Ma se proprio ne dobbiamo scegliere uno fra tutti, allora si sceglie Disturbo della quiete pubblica.
Ambientato negli anni della irresistibile ascesa di John Fitzgerald Kennedy, dell’ottimismo diffuso e del rinnovato sogno americano, ci descrive la lenta e inesorabile discesa nella follia di John Wilder, tranquillo impiegato che sogna una carriera come produttore cinematografico.
Ma attenzione. Nel racconto di come la psicosi più estrema vada a poco a poco a rodere l’intera esistenza di un uomo della media borghesia americana, non v’è nulla di apocalittico, nulla di visionario, nessun evento esterno clamoroso, nessun demone.
Tutto inizia ad accadere così, improvvisamente, quasi per caso, nel silenzio di un anonimo bar newyorkese, semplicemente perché John Wilder inizia a sentirsi troppo stanco e troppo stressato. E tutto, dal deteriorarsi del suo equilibrio, dai soggiorni in ospedali psichiatrici simili a lager e dai continui tentativi di ritorno alla normalità, si svolge nella banalità quotidiana più totale, descritto con uno stile lucido, clinico e implacabile.

Nella sua estrema semplicità, Disturbo della quiete pubblica fa paura. Decisamente paura.
In sostanza ci racconta come la follia, la psicosi, siano dentro di noi, come un mostro addormentato nel nostro inconscio pronto sempre a risvegliarsi se lo nutriamo delle nostre infelicità e frustrazioni.

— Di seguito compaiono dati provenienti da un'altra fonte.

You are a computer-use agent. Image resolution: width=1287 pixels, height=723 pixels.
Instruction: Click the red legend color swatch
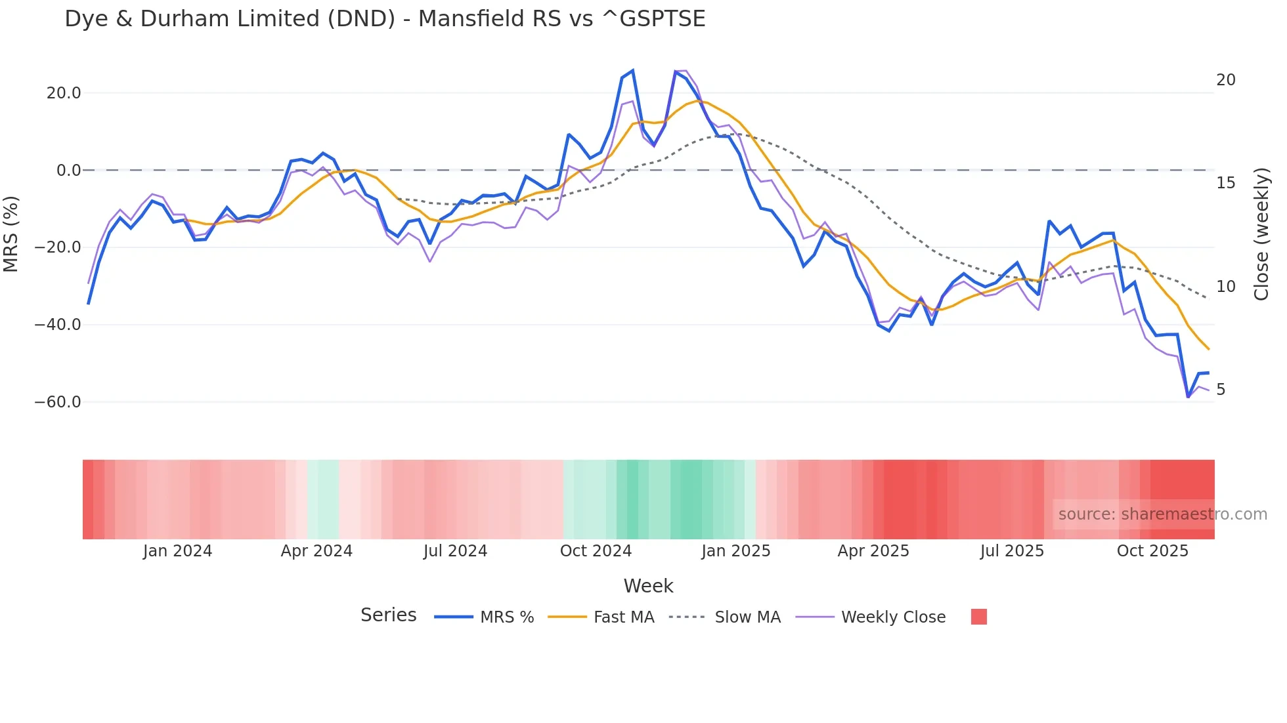point(978,617)
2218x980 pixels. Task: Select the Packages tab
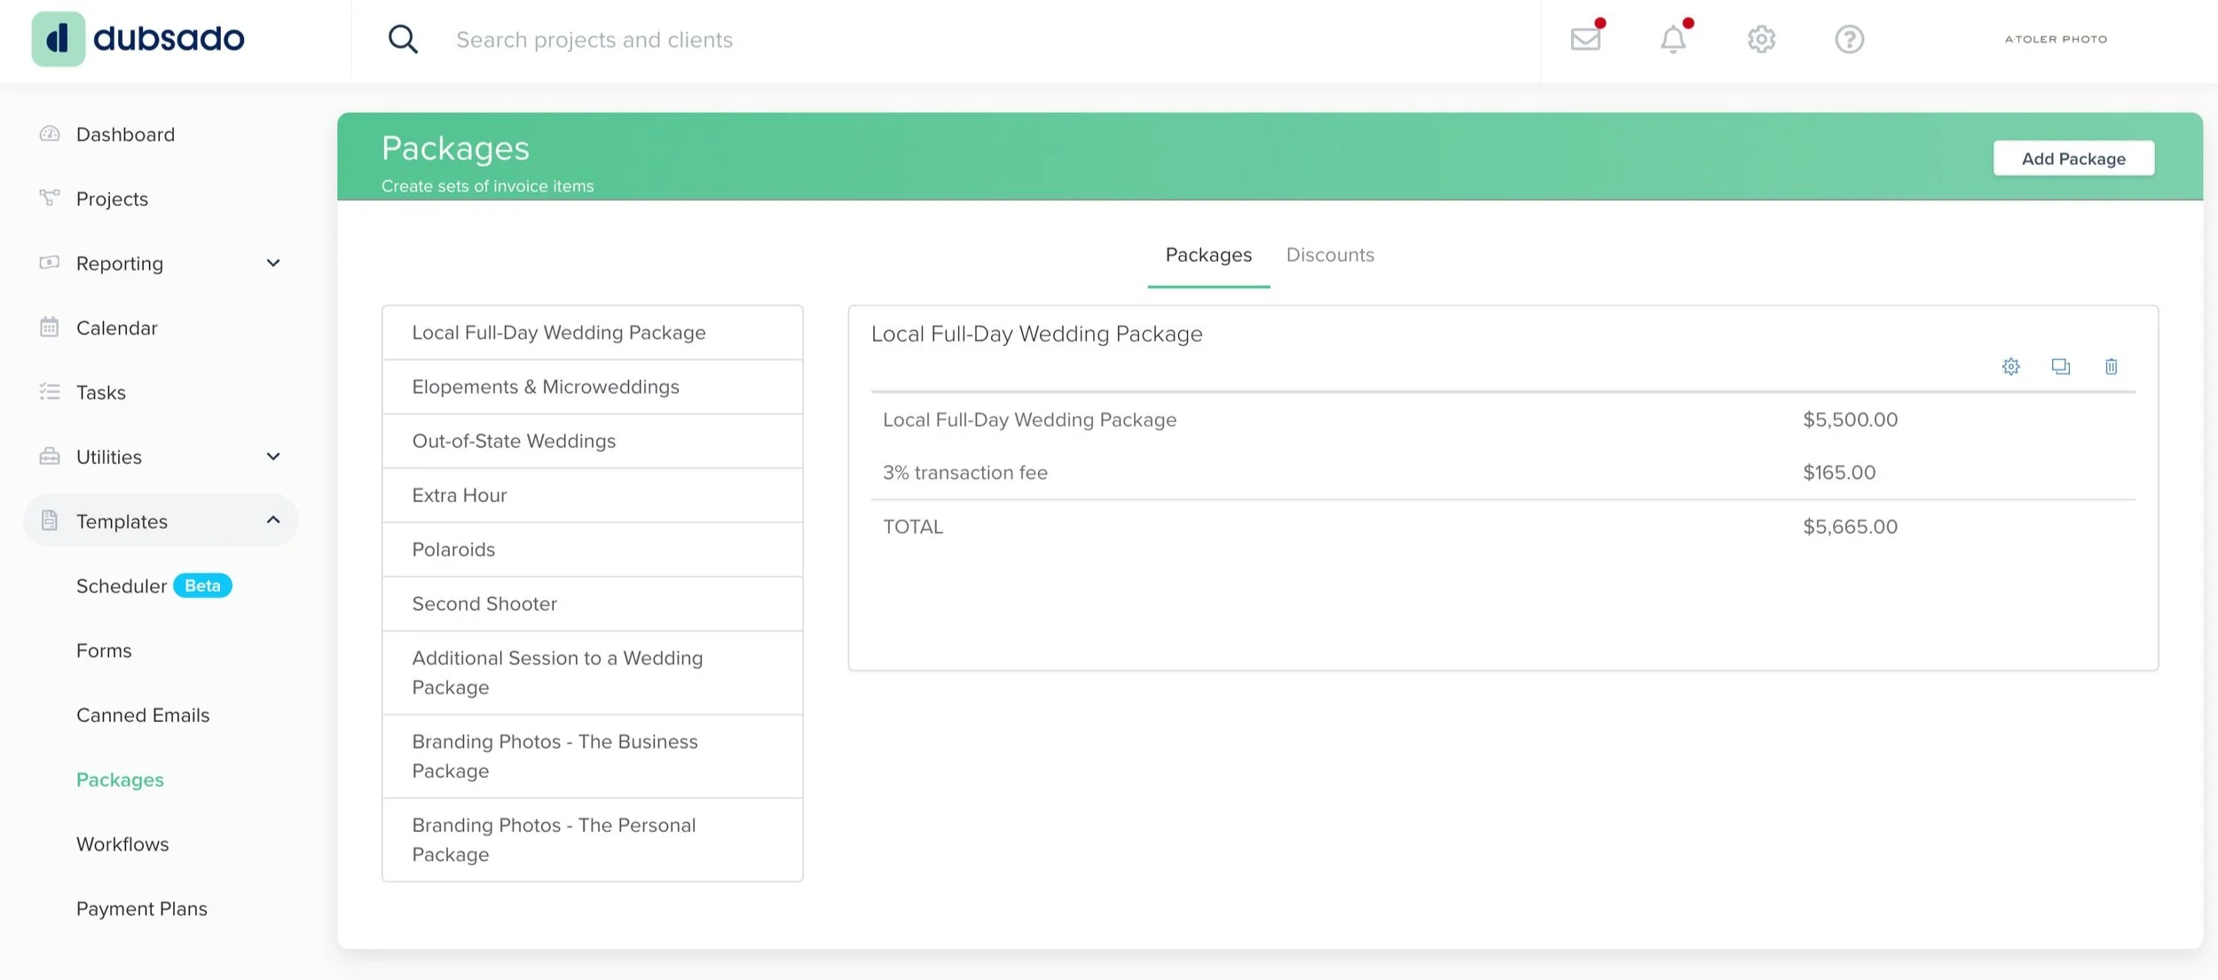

Un romanzo che ci spaventa, ci disturba per l’appunto.
Ma il titolo va infatti letto proprio in questo doppio senso. “Disturbo della quiete pubblica” è anzitutto la motivazione del primo ricovero nell’ospedale psichiatrico del protagonista, ma è anche, e soprattutto, ciò che questo romanzo vuole fare ai suoi lettori: disturbarli nella loro quiete inconsapevole e svelargli il loro lato più oscuro.

Che è poi quello che deve fare la vera arte, che è stata inventata, ed esiste, solo ed esclusivamente per disturbare la nostra pubblica quiete.